NavList:
A Community Devoted to the Preservation and Practice of Celestial Navigation and Other Methods of Traditional Wayfinding
Re: CelNav without sextants
From: Alexandre Eremenko
Date: 2004 Nov 2, 16:04 -0500
From: Alexandre Eremenko
Date: 2004 Nov 2, 16:04 -0500
Dave, I disagree with what you said. Namely, with the "logic". Suppose indeed that the methods I mentioned gave the SAME precision as the methods based on the use of sextant. The sextant-based methods will still have an advantage of their wider applicability. (The rise and set events occur only few times a day... occultations are rare etc.
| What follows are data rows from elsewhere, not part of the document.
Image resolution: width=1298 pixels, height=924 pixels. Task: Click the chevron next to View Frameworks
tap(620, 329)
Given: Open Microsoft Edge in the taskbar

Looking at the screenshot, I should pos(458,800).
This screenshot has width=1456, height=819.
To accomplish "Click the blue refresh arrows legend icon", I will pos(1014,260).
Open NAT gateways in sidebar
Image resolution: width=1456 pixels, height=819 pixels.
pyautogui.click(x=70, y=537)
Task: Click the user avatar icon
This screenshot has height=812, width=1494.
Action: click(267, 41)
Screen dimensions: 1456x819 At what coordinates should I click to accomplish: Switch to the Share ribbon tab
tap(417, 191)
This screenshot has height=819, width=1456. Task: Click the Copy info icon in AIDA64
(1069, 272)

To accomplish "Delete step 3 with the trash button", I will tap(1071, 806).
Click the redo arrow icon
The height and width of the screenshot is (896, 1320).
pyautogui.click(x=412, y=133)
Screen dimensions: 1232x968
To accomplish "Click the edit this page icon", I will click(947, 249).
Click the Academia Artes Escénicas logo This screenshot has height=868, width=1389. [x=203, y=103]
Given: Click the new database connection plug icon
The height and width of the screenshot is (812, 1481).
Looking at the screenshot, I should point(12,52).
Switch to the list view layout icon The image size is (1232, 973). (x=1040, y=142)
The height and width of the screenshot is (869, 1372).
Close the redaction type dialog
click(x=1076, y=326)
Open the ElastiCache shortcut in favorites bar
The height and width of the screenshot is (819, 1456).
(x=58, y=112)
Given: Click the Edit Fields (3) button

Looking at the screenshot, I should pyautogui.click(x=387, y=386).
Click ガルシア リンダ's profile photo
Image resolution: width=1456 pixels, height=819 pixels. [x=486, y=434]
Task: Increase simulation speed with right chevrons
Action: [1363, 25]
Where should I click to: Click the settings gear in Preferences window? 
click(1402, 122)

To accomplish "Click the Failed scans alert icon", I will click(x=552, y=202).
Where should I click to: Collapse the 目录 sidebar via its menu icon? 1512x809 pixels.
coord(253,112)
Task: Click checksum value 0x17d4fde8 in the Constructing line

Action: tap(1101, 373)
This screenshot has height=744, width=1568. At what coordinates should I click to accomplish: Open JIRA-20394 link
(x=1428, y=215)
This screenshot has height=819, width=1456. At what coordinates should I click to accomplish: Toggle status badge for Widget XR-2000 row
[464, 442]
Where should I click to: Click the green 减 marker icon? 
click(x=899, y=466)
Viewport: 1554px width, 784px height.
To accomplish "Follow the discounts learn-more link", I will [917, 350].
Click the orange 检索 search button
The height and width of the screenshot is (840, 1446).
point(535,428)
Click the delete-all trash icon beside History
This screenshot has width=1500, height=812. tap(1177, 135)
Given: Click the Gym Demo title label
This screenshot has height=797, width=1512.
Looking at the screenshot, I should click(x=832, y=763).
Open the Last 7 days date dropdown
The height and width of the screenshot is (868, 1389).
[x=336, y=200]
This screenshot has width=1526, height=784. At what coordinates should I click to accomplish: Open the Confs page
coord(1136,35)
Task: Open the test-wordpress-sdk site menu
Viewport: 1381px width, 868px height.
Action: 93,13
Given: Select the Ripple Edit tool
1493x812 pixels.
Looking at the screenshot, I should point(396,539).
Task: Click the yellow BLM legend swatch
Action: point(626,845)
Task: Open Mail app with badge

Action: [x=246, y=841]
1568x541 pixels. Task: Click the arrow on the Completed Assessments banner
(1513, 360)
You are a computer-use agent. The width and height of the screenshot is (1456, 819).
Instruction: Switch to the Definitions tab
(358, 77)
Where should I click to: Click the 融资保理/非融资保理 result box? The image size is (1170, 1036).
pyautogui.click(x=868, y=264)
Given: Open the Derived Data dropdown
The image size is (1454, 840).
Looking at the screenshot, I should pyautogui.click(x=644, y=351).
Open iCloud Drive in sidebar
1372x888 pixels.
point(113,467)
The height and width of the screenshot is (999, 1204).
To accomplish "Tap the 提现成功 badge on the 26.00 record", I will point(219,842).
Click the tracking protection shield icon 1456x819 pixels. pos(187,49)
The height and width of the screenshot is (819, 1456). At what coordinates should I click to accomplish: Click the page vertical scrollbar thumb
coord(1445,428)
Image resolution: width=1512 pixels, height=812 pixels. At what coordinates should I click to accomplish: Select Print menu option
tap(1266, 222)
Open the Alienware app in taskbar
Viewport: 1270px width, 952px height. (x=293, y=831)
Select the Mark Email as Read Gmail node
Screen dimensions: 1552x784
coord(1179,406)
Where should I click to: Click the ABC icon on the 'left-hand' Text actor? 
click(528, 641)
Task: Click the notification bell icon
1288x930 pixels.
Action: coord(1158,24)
At the time needed for observation, the objects can be obscured by clouds etc.) Second, I was not talking of the same precision, but the same "order of magnitude". In other words. It is hard to imagine a ship doing an ocean crossing without a compass. So I DO assume there is a compass (and maps). So dead reckoning is available. Columbus experience shows that you can do very well with dead reckoning only. The question was whether you can improve on this. So "100 miles error" is something non-acceptable. But "10 miles error" is something very useful on an ocean crossing. I conjecture that one can do reasonably well (say 10 miles) with WATCH and ALMANACH ONLY. (Assuming there are days in your trip with reasonably good weather:-) In fact, my question stated as precisely as I can and as technically as I can is this: "To what precision can you hope to get a position line from timing (GMT) of a sunset/sunrise"? Alex.